▶ **What to work on**:
Below is a listing. Quote from it, exactly, the lines from the one containing "You are a GUI" down to the one containing "542x773 pixels.", both ends included, and nothing else.

▶ **Entries shown**:
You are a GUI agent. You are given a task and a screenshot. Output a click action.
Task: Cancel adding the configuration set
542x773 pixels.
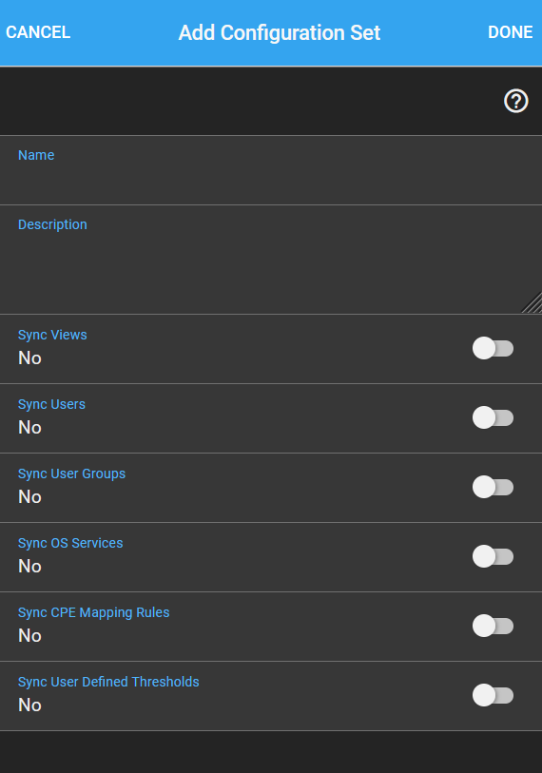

---

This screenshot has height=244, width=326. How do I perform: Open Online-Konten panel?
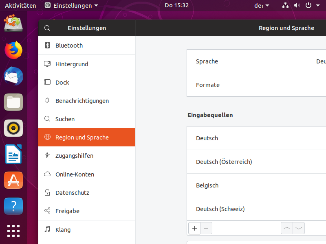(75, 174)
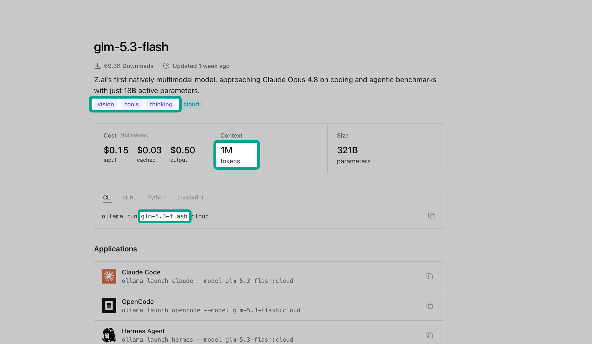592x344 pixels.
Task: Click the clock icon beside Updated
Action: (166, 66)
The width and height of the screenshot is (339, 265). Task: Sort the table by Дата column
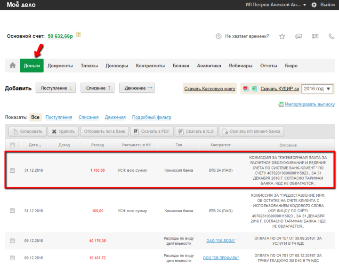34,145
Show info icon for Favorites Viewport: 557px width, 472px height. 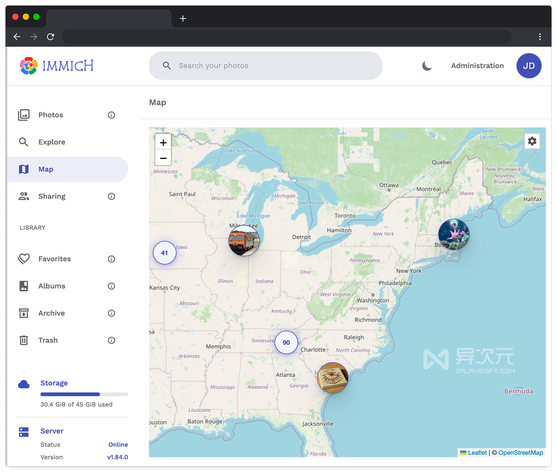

* * *

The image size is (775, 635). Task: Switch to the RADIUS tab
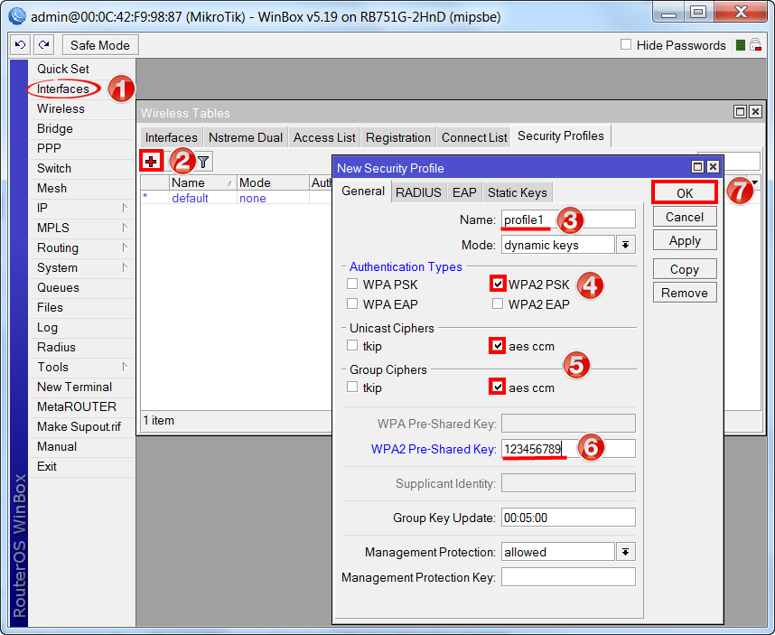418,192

▶ **Reply**:
You are a GUI agent. You are given a task and a screenshot. Output a click action.
Task: Cancel adding the configuration set
542x773 pixels.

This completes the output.